[Problem statement]
Beneath this task are records; print exactly the stretch of them from the line with "Connect this bundle" through the line with "Image resolution: width=1100", both ends included.

[Data for this exercise]
=== Section Start ===

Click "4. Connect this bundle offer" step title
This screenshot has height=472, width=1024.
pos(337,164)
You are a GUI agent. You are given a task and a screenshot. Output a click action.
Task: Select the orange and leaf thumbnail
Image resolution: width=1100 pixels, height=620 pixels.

=== Section End ===
=== Section Start ===

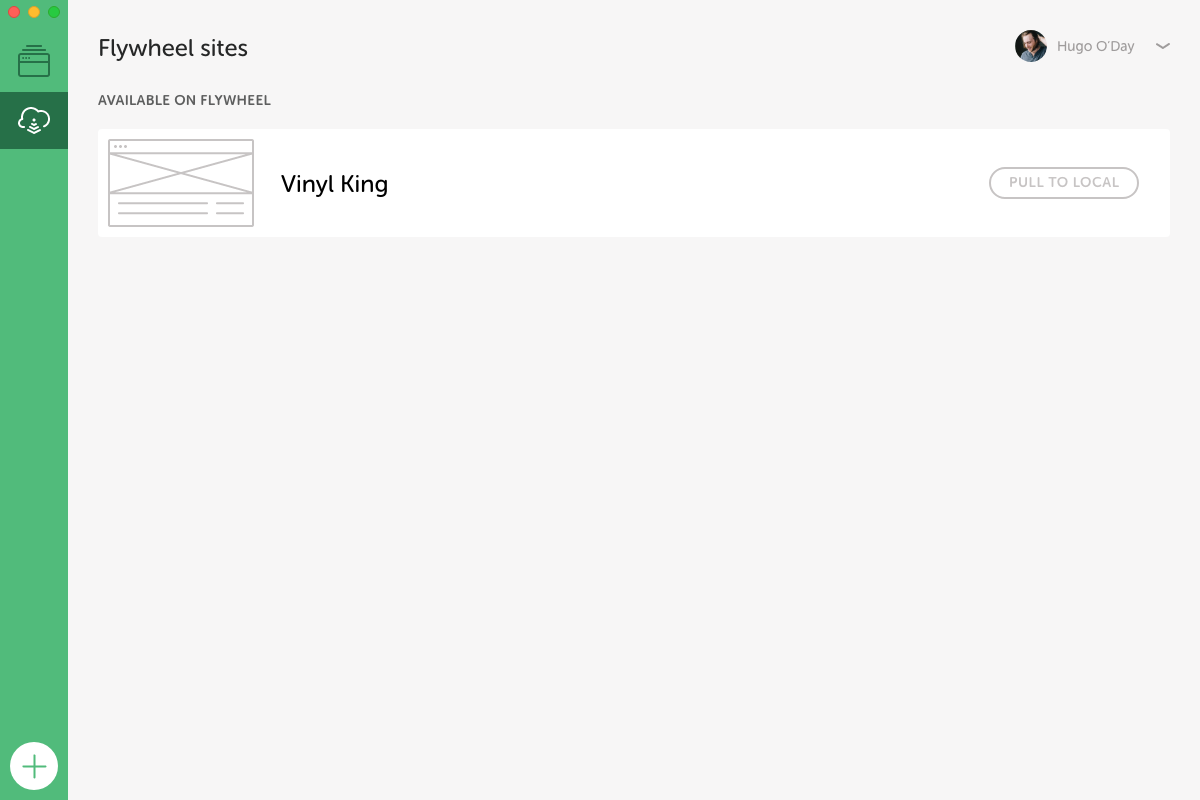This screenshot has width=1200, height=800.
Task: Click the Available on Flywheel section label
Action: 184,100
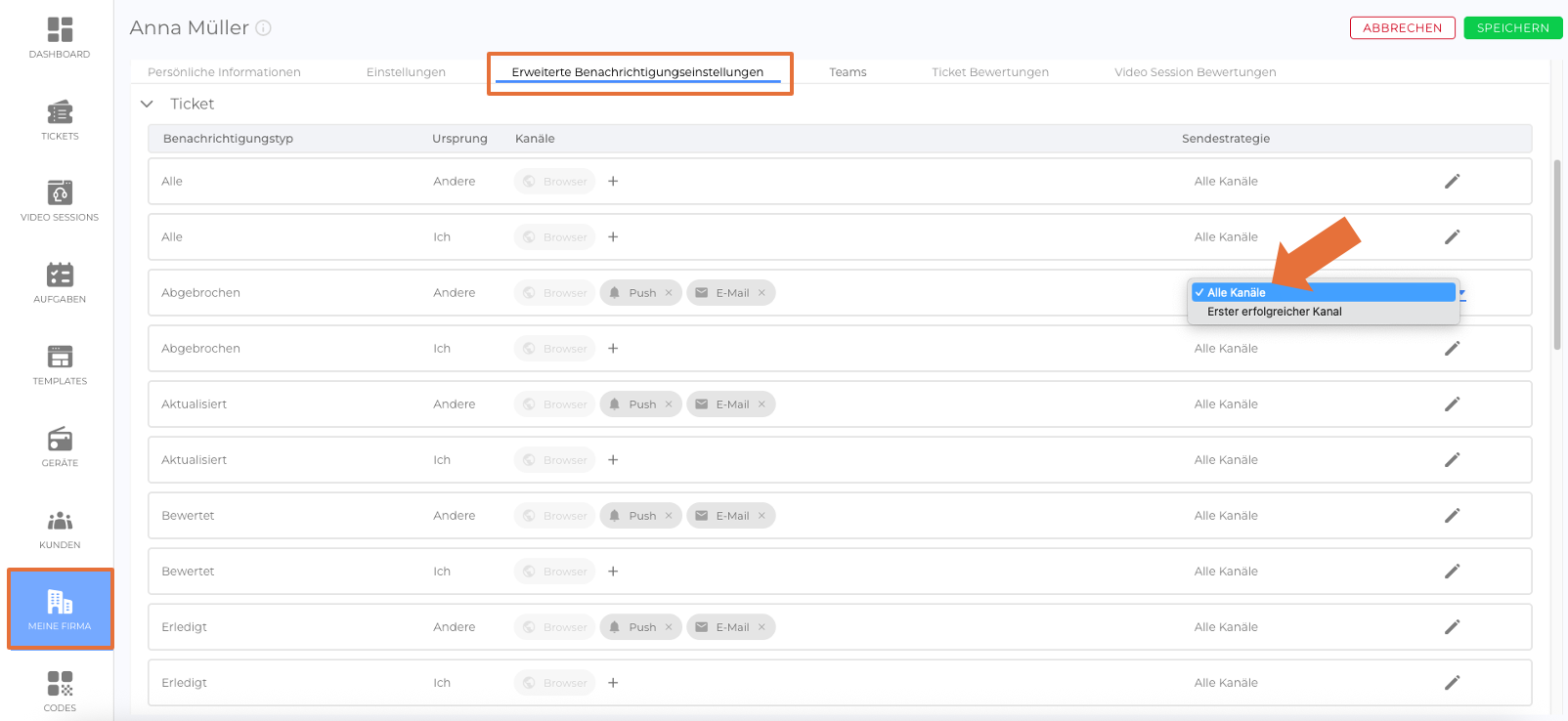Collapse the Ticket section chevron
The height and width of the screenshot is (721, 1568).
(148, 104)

=== Section End ===
=== Section Start ===

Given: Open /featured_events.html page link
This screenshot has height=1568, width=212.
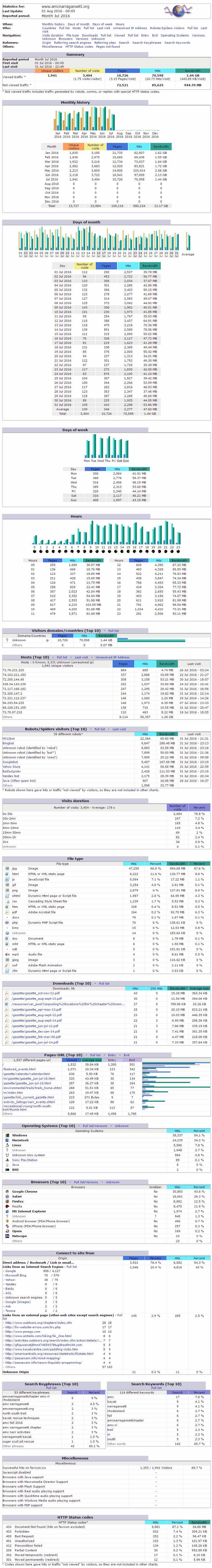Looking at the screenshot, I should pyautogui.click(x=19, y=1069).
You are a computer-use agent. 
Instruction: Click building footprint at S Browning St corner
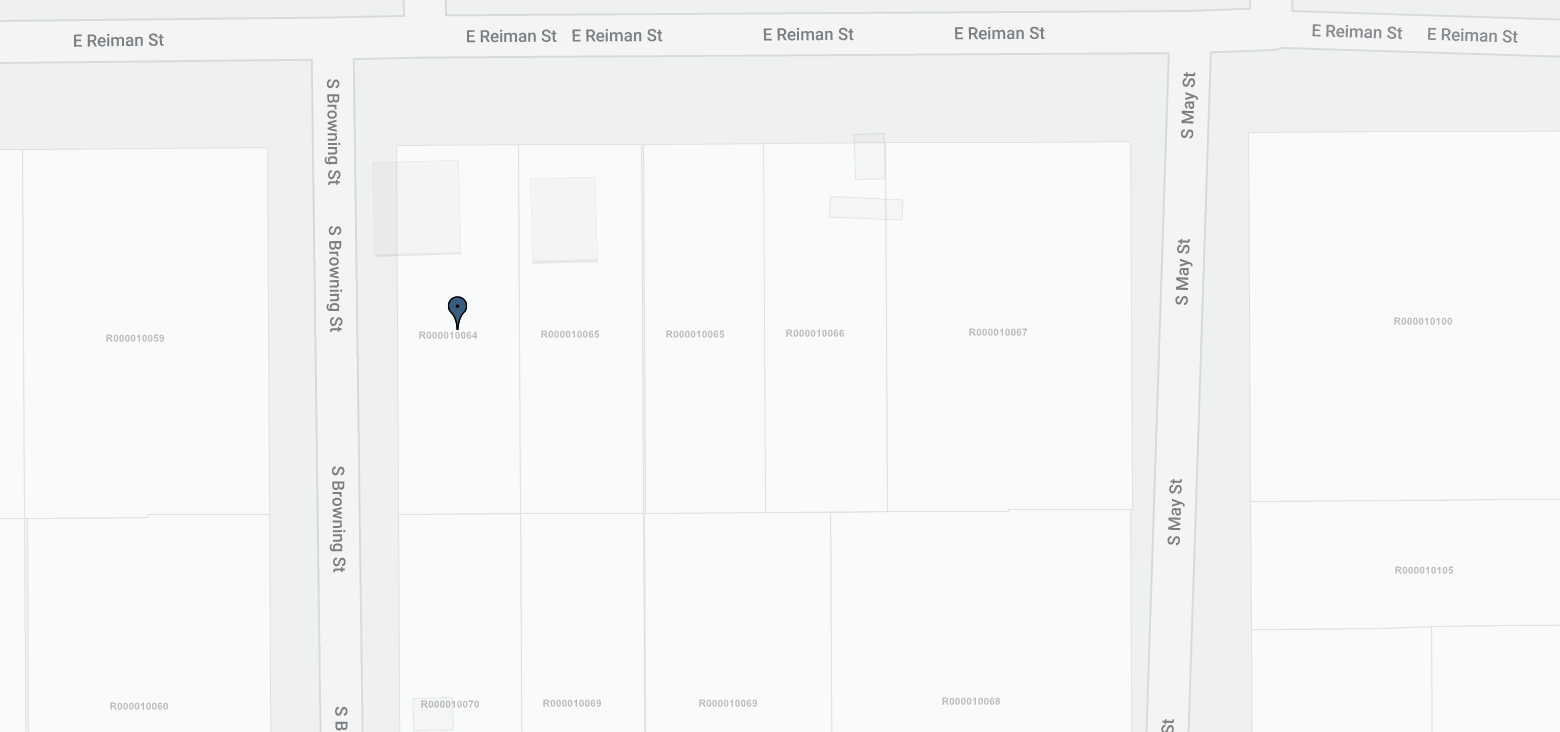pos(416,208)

=== Section End ===

[Task answer]
Click "4. Connect this bundle offer" step title
This screenshot has height=472, width=1024.
pos(337,164)
You are a GUI agent. You are given a task and a screenshot. Output a click action.
Task: Select the orange and leaf thumbnail
Image resolution: width=1100 pixels, height=620 pixels.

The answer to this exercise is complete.